Fossils of two strange creatures found in northeastern China show the earliest dental diversification among ancestors of mammals.
One of the species, Feredocodon chowi, was found in the Daohugou Formation in Inner Mongolia. The rocks in which they were found date to the Middle Jurassic (174–163 million years ago). Two specimens assigned F. chowi were examined in a paper published in Nature.
Another paper published in Nature analysed both F. chowi and another new species, Dianoconodon youngi. The bones of D. youngi were found in the Lufeng Formation in the Yunnan province. These rocks are older, dating to the Early Jurassic (201–174 million years).
Both animals belong to a group known as shuotheriids. These animals are Jurassic mammaliaforms – a clade which contains both mammals and also their closest extinct relatives. It was in the Jurassic that the first shrew-like mammals emerged in the shadows of the dominant dinosaurs.
Shuotheriid fossils have been found in rocks in China, England and possibly Russia. They aren’t true mammals but are ancestors of mammals, including humans.
Studying the evolution of Jurassic mammaliaforms could shed light on what makes mammals the way they are. The new research on the Chinese fossils has thrown some previous concepts into question.

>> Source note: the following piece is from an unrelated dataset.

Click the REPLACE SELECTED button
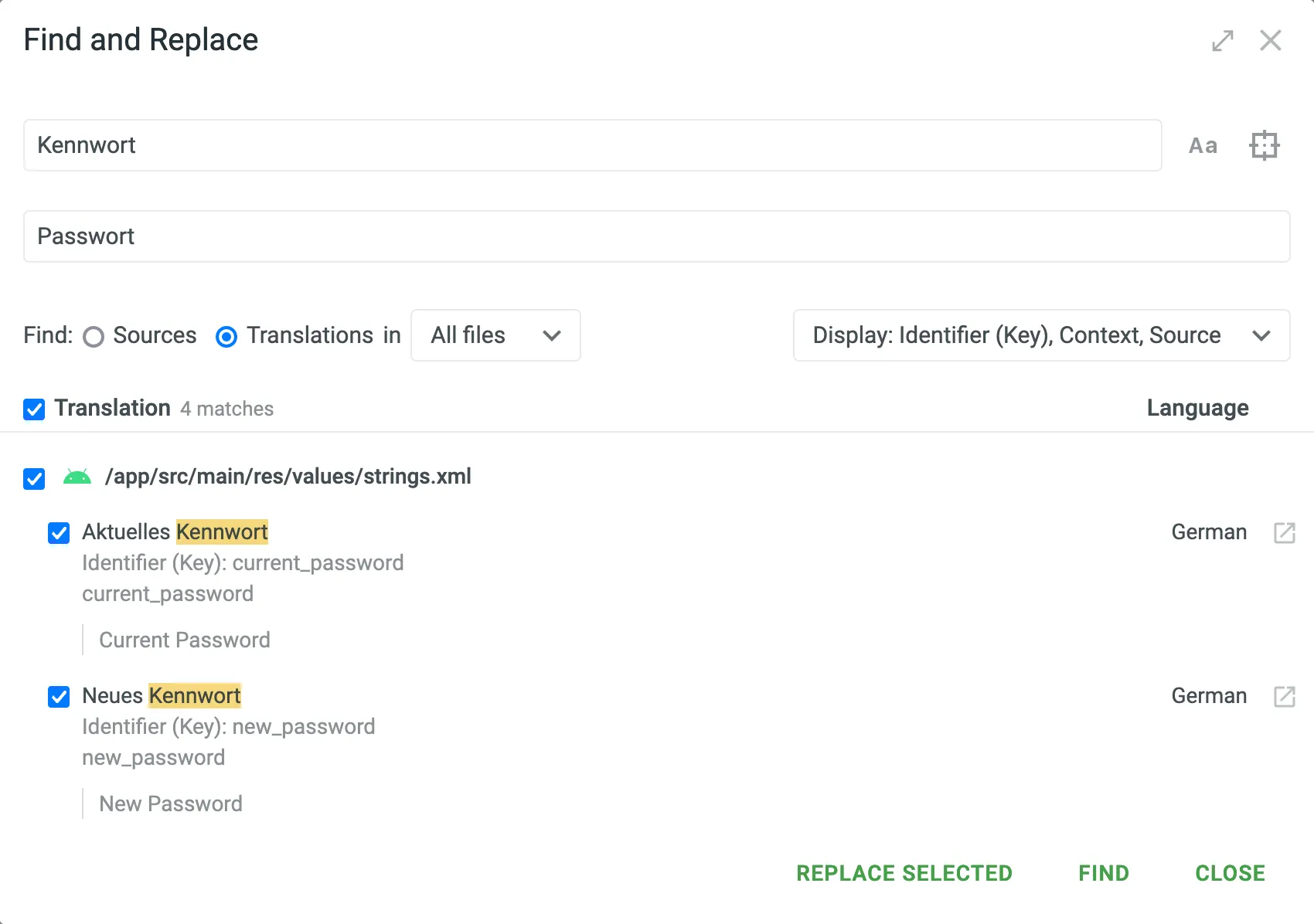 [x=904, y=873]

“Our study questions current theories and offers a new viewpoint on the evolutionary history of mammaliaforms,” says co-author of one the papers Patricia Vickers-Rich, a professor at Melbourne’s Monash University.
Studying tooth shape and occlusion, the way teeth in the upper and lower jaws come together, Vickers-Rich says, is one way palaeontologists can understand the diversification of Jurassic mammaliaforms.
Shuotheriids have what are called “pseudotribosphenic teeth” with a basin-like structure in front of the trigonid – the first three cusps of a lower molar. This is different to the pattern seen in today’s mammals where the basin-like structure is behind the trigonid.
Traditionally, shuotheriids have been grouped with australosphenidans – a clade of mammals from the Jurassic and mid-Cretaceous, but some studies controversially include monotremes (such as the living echidna and platypus) as well.
But the relationship between shuotheriids and australosphenidans has been debated due to inconsistencies in geography and morphology.
The teeth of the Chinese shuotheriid fossils suggests these creatures are more closely related to another extinct mammaliaform which lived during the “Age of Dinosaurs”, docodontans.
It suggests shuotheriids belong to a different group called Docodontiformes.
“The study emphasises the presence of a significant variety of tooth morphology in early mammaliaforms, indicating unique ecomorphological adaptations throughout the evolutionary development within mammals,” Vickers-Rich explains.
“In 1982, a single Jurassic small lower jaw with four teeth was placed at one point on the mammalian family tree by Minchen Chow and myself,” says co-author Thomas Rich from the Museums Victoria Research Institute. “Now two virtually complete specimens, analysed in a different way, places all of them in a quite different place on the mammalian family tree. Additional specimens and different methods suggest different interpretations. This is how science often works.”